The heart in Anderson Fabry disease


  • C. Kampmann
  • C.M. Wiethoff
  • A. Perrot
  • M. Beck
  • R. Dietz
  • K.J. Osterziel


  • Zeitschrift fuer Kardiologie


  • Z Kardiol 91 (10): 786-795


  • Anderson Fabry disease is a life threatening, X-linked inborn metabolic defect of the lysosomal enzyme á{alpha}-galactosidase A. The deficiency of {alpha}-galactosidase A leads to a progressive accumulation of globotriaosylceramide (Gb(3)), the major glycosphingolipid substrate of the enzyme, within vulnerable cells, tissues, and organs, including the cardiovascular system. Cardiac involvement is frequent and patients with cardiac affection develop progressive hypertrophic infiltrative cardiomyopathy, valvular abnormalities, arrhythmias, and conduction abnormalities and may develop coronary heart disease.
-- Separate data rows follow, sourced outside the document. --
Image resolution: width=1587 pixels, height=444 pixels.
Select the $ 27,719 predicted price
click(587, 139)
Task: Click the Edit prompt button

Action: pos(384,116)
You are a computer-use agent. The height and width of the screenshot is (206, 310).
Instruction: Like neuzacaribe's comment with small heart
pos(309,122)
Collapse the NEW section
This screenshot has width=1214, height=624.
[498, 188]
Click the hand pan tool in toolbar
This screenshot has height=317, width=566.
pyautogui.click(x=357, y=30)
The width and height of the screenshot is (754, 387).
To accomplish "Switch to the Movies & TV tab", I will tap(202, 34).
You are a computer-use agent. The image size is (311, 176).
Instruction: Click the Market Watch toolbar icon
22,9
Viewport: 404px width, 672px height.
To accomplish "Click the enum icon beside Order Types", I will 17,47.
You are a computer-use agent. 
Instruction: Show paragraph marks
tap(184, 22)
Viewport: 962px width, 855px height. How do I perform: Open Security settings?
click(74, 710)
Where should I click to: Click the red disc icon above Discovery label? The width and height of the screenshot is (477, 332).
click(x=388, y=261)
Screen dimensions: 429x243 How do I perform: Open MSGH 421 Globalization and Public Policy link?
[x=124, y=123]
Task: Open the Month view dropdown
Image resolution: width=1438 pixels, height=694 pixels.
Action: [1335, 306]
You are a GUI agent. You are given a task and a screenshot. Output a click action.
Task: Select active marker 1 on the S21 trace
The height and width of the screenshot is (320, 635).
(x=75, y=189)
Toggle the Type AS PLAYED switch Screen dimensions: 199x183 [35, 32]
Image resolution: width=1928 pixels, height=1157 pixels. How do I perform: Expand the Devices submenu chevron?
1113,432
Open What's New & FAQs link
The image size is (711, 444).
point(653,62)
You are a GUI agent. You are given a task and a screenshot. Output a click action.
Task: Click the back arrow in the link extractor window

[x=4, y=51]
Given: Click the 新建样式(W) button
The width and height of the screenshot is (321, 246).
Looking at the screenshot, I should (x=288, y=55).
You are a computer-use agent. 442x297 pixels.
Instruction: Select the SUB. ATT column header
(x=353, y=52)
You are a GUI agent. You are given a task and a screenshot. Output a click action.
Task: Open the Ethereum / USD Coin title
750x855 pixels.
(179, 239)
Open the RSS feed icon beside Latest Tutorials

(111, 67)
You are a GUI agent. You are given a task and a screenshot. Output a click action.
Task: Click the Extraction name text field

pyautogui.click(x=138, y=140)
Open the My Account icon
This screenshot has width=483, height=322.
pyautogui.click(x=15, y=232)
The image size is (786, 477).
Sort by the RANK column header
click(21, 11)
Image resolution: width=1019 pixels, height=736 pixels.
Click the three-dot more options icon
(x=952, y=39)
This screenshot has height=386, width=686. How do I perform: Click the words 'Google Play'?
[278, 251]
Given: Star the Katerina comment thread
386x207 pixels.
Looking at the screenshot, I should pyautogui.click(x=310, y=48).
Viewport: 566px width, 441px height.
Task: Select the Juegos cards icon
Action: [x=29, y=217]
Hemizygous male patients have no detectable {alpha}-galactosidase A activity, while affected heterozygous females may have normal level of {alpha}-galactosidase A activity. Death occurs in male patients at 45 to 50 years, about 15 to 20 years earlier than in female patients due to a vicious circle from chronic renal insufficiency, arterial hypertension, atherosclerotic lesions and cerebrovascular hemorrhage or insults, and cardiomyopathy.    Cardiac involvement in hetero- and hemizygotes will be discussed as well as the influence of enzyme replacement of {alpha}-galactosidase A.